* _Task requirements_:
a. Using the Hyundai i800 review, explain in one to three sentences why the i800 looks and feels like an old van.
b. Translate this sentence from the Hyundai i800 review into Spanish: "The i800 is built on the iLoad van, which is obvious from its looks and is a major plus point if you're looking for loads of room inside."
c. Pick up the Hyundai i800 review where it stops and continue writing it.

* _Source extract_:
(begin)

Hyundai i800 Review

heycar editorial team

Written by

heycar editorial team

Hyundai I800
Hyundai I800


1 / 10

heycar rating
" Big, practical, tricky to park"
  • Launched: 2008
  • MPV
  • Diesel

Browse cars on heycar:

View cars for sale

Quick overview


  • Loads of space for people and luggage
  •  Diesel engine’s refinement
  •  Keen prices


  • Sluggish lower-powered engine
  • Bouncy suspension
  • Feeling its age in every way

Overall verdict

On the inside


Cost to run

Prices and Specs

Common questions

Overall verdict

"The Hyundai i800 is a big people carrier that majors on value and space. It also does something that most other people carriers can't because it can seat eight with a decent amount of room left over for luggage. On the downside, the i800 looks and feels like an old van, largely as this is what it’s based on, but on price and warranty few large MPVs come close to matching the Hyundai."

Hyundai i800 frontleft exterior

The i800 is built on the iLoad van, which is obvious from its looks and is a major plus point if you're looking for loads of room inside. The strong 2.5-litre turbodiesel engine makes light work of motorways and means the i800 can tow up to 2300kg with a braked trailer and with a manual gearbox. However, that drops to 1500kg when you fit an auto 'box.

It's out on the road that some of the commercial vehicle origins start to surface. Although the interior is great for space and there's a decent driving position, it's awkward to park, has poor rear visibility and feels unwieldy in town. Even so, it's great for long-distance motorway trips and is a cost-effective option for larger families if you really need an eight-seater

The only engine available in the i800 at launch was the 2.5-litre CRDi diesel with 170PS. From November 2008 a 135PS unit was added. Where it impresses most its low-down pulling power. With 392Nm available at 2000-2500 rpm, it makes a decent tow car. On the motorway is where the i800 is happiest as its engine can turn over quietly and with just enough in reserve for overtaking.

Hyundai quickly added a 136PS version of the four-cylinder turbodiesel motor to broaden the range, but there was little advantage to this option. If you intended to make full use of the i800’s considerable capacity for people and cargo, the more powerful engine was always the one to choose.

(end)

* _Dataset content_:
(begin)

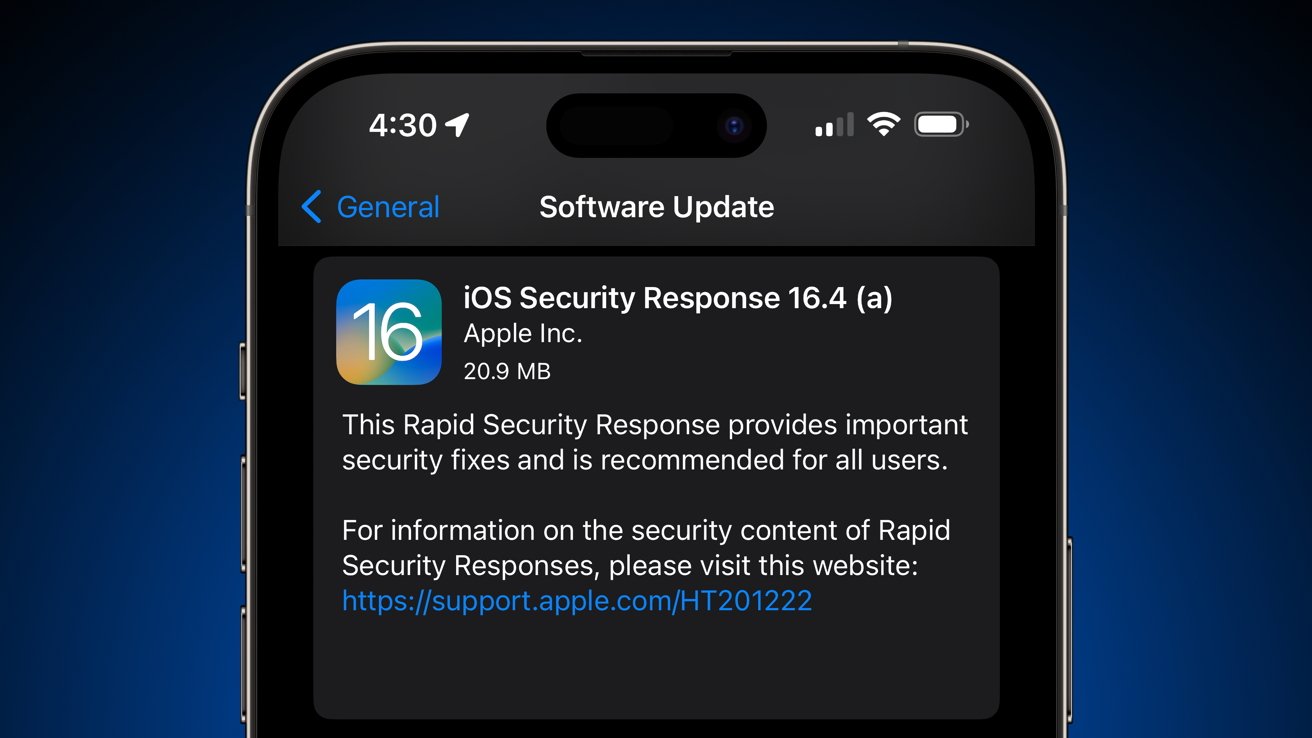Tap the navigation bar beside Software Update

(end)

* _Task-by-task answers_:
a. The i800 looks and feels like an old van because it is built on a van, the Hyundai iLoad.

b. El i800 está construido sobre la furgoneta iLoad, algo evidente por su aspecto y que supone una gran ventaja si buscas mucho espacio en el interior.

c.
Hyundai swapped the crude rear leaf springs of the H-1 panel van to coil suspension when it converted it into the i800. The ride is much less bouncy and better controlled as a result. It’s smooth on the motorway and adept at soaking up lumps and ruts on bumpier roads, but it’s not as composed as a Ford Galaxy or Volkswagen Sharan.

The i800 doesn't handle like its immense proportions suggest. It's more than five metres long and two metres wide, but it doesn't feel like it on A and B roads, where the steering is well-weighted, the body roll is contained and there's a good amount of grip. Don’t be fooled, it’s no hot hatch, but at least you won’t be causing a tailback by holding up other traffic. In town it's a bit of a handful as parking can be challenging and changing lanes or filtering into traffic can take some planning. Still, in its natural environment on the motorway, it's comfortable, refined and there's little in the way engine noise.

 Is the Hyundai i800 right for you?

Are you a family of eight? Or do you routinely carry seven passengers? If so, the Hyundai i800 is ideal for you because it’s one of a handful of people carriers able to seat eight in comfort and still have space left over for their luggage. Everyone gets plenty of room for heads, legs and shoulders, so even Grandma won’t complain on longer trips.

The i800 is at its happiest on longer motorway trips where it’s long-legged turbodiesel engine lopes along with surprisingly little noise from under the bonnet. An automatic gearbox is standard on the more powerful 170PS version of this engine and is well matched to the engine. Choose the less powerful 136PS version with its five-speed manual, or from May 2013 a six-speeder, and you’ll find any out of town trip a laborious chore.

In town, the engines are hushed and the suspension is squishy enough to soak up bumps, but don’t expect any great handling finesse. What hampers the i800 in the city is its size, which can make finding a parking spot a tough challenge.

What’s the best Hyundai i800 model/engine to choose?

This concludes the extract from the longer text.